Data in this exercise =>
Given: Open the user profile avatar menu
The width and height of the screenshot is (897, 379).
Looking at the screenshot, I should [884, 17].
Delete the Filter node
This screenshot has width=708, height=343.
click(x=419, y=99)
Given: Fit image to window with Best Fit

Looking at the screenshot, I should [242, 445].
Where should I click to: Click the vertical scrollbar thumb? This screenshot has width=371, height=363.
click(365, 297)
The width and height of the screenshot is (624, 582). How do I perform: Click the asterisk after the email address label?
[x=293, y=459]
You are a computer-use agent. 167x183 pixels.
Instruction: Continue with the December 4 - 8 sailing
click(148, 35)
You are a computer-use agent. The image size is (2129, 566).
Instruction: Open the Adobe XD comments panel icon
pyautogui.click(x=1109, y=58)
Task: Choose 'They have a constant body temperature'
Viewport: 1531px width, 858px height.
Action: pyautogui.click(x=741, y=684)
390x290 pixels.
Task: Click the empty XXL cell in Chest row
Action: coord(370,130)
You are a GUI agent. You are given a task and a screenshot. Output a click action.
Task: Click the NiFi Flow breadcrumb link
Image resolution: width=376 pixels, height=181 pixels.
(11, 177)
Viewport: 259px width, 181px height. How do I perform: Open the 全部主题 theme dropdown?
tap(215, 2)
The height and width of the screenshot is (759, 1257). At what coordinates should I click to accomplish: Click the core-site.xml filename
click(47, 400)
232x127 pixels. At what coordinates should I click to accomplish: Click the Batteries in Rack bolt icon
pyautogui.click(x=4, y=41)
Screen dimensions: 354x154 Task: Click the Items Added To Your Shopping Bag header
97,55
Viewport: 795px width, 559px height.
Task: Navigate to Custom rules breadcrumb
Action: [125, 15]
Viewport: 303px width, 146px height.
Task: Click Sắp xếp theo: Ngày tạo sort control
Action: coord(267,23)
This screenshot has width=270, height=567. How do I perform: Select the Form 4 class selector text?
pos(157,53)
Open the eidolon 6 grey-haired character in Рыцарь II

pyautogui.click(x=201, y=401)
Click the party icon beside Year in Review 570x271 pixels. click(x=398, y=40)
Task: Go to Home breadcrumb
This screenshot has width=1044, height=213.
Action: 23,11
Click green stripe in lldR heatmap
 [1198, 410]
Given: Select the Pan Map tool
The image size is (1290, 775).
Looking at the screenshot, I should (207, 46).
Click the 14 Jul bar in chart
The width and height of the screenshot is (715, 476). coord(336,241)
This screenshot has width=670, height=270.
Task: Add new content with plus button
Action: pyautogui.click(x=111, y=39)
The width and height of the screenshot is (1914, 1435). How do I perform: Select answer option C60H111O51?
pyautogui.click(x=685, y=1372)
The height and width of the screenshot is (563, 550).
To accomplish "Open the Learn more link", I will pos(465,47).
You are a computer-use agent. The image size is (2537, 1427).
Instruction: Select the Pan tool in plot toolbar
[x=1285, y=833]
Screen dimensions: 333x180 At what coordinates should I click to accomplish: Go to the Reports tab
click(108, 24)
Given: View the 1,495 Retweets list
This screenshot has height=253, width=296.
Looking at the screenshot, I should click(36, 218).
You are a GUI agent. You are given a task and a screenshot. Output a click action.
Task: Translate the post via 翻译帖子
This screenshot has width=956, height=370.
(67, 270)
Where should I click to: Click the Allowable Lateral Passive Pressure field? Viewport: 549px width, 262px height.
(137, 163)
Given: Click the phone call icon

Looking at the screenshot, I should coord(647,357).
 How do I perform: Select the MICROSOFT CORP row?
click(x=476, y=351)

Work to be completed => Please rewrite all of the lines above, replacing "avatar menu" with "account menu" and leaving everything else unchanged.

Solution to this exercise =>
Given: Open the user profile account menu
The width and height of the screenshot is (897, 379).
Looking at the screenshot, I should [884, 17].
Delete the Filter node
This screenshot has width=708, height=343.
click(x=419, y=99)
Given: Fit image to window with Best Fit

Looking at the screenshot, I should [242, 445].
Where should I click to: Click the vertical scrollbar thumb? This screenshot has width=371, height=363.
click(365, 297)
The width and height of the screenshot is (624, 582). How do I perform: Click the asterisk after the email address label?
[x=293, y=459]
You are a computer-use agent. 167x183 pixels.
Instruction: Continue with the December 4 - 8 sailing
click(148, 35)
You are a computer-use agent. The image size is (2129, 566).
Instruction: Open the Adobe XD comments panel icon
pyautogui.click(x=1109, y=58)
Task: Choose 'They have a constant body temperature'
Viewport: 1531px width, 858px height.
Action: pyautogui.click(x=741, y=684)
390x290 pixels.
Task: Click the empty XXL cell in Chest row
Action: coord(370,130)
You are a GUI agent. You are given a task and a screenshot. Output a click action.
Task: Click the NiFi Flow breadcrumb link
Image resolution: width=376 pixels, height=181 pixels.
(11, 177)
Viewport: 259px width, 181px height. How do I perform: Open the 全部主题 theme dropdown?
tap(215, 2)
The height and width of the screenshot is (759, 1257). At what coordinates should I click to accomplish: Click the core-site.xml filename
click(47, 400)
232x127 pixels. At what coordinates should I click to accomplish: Click the Batteries in Rack bolt icon
pyautogui.click(x=4, y=41)
Screen dimensions: 354x154 Task: Click the Items Added To Your Shopping Bag header
97,55
Viewport: 795px width, 559px height.
Task: Navigate to Custom rules breadcrumb
Action: [125, 15]
Viewport: 303px width, 146px height.
Task: Click Sắp xếp theo: Ngày tạo sort control
Action: coord(267,23)
This screenshot has width=270, height=567. How do I perform: Select the Form 4 class selector text?
pos(157,53)
Open the eidolon 6 grey-haired character in Рыцарь II

pyautogui.click(x=201, y=401)
Click the party icon beside Year in Review 570x271 pixels. click(x=398, y=40)
Task: Go to Home breadcrumb
This screenshot has width=1044, height=213.
Action: 23,11
Click green stripe in lldR heatmap
 [1198, 410]
Given: Select the Pan Map tool
The image size is (1290, 775).
Looking at the screenshot, I should (207, 46).
Click the 14 Jul bar in chart
The width and height of the screenshot is (715, 476). coord(336,241)
This screenshot has width=670, height=270.
Task: Add new content with plus button
Action: pyautogui.click(x=111, y=39)
The width and height of the screenshot is (1914, 1435). How do I perform: Select answer option C60H111O51?
pyautogui.click(x=685, y=1372)
The height and width of the screenshot is (563, 550).
To accomplish "Open the Learn more link", I will pos(465,47).
You are a computer-use agent. The image size is (2537, 1427).
Instruction: Select the Pan tool in plot toolbar
[x=1285, y=833]
Screen dimensions: 333x180 At what coordinates should I click to accomplish: Go to the Reports tab
click(108, 24)
Given: View the 1,495 Retweets list
This screenshot has height=253, width=296.
Looking at the screenshot, I should click(36, 218).
You are a GUI agent. You are given a task and a screenshot. Output a click action.
Task: Translate the post via 翻译帖子
This screenshot has width=956, height=370.
(67, 270)
Where should I click to: Click the Allowable Lateral Passive Pressure field? Viewport: 549px width, 262px height.
(137, 163)
Given: Click the phone call icon

Looking at the screenshot, I should coord(647,357).
 How do I perform: Select the MICROSOFT CORP row?
click(x=476, y=351)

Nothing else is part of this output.